WHAT TO DO.
Could the lines from the one containing "Task: Click the Text field label" through the end of the material below be returned exactly, with nothing else?

SOURCE INFORMATION.

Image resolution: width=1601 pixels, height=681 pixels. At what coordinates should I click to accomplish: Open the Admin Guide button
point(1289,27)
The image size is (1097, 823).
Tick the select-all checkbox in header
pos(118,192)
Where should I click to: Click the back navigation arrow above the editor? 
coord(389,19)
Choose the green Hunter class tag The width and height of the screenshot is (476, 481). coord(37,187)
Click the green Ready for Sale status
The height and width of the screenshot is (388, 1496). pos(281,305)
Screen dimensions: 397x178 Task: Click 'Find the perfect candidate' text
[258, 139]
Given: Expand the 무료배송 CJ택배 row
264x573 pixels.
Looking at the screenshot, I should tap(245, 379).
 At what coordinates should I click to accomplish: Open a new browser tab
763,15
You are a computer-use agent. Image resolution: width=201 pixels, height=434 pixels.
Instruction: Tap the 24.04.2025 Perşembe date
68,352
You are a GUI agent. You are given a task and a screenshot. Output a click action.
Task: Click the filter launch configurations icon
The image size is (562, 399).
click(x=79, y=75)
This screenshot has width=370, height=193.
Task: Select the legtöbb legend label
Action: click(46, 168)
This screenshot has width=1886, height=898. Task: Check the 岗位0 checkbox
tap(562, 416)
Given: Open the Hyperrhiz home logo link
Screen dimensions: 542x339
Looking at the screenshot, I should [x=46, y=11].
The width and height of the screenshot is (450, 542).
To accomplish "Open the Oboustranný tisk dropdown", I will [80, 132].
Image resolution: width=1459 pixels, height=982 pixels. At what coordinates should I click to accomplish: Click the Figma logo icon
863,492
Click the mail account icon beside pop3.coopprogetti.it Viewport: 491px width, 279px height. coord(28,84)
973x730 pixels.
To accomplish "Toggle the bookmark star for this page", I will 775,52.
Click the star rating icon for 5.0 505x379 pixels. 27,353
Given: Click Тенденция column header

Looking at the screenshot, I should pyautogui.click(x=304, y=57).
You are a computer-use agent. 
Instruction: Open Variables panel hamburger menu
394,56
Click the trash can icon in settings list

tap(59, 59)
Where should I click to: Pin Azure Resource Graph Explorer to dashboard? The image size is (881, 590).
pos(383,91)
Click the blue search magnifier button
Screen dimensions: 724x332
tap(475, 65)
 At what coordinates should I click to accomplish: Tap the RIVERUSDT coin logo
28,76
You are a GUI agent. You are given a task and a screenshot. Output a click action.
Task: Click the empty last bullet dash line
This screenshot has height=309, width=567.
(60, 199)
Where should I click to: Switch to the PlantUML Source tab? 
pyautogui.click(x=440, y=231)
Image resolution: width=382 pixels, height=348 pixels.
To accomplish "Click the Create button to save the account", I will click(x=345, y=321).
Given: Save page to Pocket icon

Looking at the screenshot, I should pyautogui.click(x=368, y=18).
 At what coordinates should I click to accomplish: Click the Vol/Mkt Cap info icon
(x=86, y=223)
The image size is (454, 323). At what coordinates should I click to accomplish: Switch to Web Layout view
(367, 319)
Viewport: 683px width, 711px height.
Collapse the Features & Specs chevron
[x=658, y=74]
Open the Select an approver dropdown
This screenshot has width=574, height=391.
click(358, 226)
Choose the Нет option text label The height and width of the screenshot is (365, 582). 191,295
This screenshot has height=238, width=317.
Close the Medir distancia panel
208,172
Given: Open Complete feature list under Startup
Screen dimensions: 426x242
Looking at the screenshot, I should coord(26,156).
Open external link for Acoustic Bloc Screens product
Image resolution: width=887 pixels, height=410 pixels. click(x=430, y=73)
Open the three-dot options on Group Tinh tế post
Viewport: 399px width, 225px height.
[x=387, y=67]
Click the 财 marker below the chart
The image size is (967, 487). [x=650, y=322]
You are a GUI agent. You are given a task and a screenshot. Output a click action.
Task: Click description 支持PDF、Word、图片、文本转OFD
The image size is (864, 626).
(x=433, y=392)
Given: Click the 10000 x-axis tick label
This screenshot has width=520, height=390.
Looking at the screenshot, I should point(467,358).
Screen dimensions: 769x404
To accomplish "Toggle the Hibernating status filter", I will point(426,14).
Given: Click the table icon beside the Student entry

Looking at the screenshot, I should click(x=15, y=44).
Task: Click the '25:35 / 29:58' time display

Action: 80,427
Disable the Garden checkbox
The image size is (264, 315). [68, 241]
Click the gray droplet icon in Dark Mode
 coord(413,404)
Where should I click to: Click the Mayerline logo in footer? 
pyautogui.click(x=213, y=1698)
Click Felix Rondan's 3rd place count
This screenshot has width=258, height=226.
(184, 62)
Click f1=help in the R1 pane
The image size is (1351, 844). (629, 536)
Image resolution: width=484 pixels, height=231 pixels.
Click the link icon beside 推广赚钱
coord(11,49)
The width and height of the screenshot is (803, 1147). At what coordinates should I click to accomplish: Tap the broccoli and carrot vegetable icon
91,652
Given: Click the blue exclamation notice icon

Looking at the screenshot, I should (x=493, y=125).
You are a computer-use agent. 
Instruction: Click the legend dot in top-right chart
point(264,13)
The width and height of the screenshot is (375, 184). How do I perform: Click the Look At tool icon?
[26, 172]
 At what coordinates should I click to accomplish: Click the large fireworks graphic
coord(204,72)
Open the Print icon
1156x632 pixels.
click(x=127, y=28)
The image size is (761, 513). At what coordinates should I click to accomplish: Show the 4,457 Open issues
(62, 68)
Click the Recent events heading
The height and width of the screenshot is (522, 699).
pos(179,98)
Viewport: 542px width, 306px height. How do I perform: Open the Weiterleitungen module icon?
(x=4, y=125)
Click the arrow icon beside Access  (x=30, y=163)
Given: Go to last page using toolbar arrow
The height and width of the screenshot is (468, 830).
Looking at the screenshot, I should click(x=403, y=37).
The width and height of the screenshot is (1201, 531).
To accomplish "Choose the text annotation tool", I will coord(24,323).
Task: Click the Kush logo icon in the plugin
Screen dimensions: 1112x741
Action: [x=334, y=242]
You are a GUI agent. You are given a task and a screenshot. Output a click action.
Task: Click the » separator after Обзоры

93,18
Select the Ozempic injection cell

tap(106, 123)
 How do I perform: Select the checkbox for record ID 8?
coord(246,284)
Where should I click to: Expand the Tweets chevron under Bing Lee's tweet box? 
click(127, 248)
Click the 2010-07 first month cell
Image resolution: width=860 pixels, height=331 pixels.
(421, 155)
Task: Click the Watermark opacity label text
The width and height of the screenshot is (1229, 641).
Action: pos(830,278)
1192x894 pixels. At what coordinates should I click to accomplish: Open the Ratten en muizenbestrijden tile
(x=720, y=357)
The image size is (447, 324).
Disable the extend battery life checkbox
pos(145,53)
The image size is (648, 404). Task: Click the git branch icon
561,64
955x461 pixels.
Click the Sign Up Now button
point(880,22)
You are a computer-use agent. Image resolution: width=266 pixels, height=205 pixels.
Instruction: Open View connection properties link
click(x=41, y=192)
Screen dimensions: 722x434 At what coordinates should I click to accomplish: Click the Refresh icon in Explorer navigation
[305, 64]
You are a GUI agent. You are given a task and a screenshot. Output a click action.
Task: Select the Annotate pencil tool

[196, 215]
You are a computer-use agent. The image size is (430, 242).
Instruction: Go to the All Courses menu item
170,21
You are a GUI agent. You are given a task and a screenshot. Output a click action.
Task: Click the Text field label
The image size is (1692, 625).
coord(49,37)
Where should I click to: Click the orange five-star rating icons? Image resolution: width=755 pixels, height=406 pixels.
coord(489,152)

RESULT OF THE EXERCISE.
Task: Click the Text field label
The image size is (1692, 625).
coord(49,37)
Where should I click to: Click the orange five-star rating icons? Image resolution: width=755 pixels, height=406 pixels.
coord(489,152)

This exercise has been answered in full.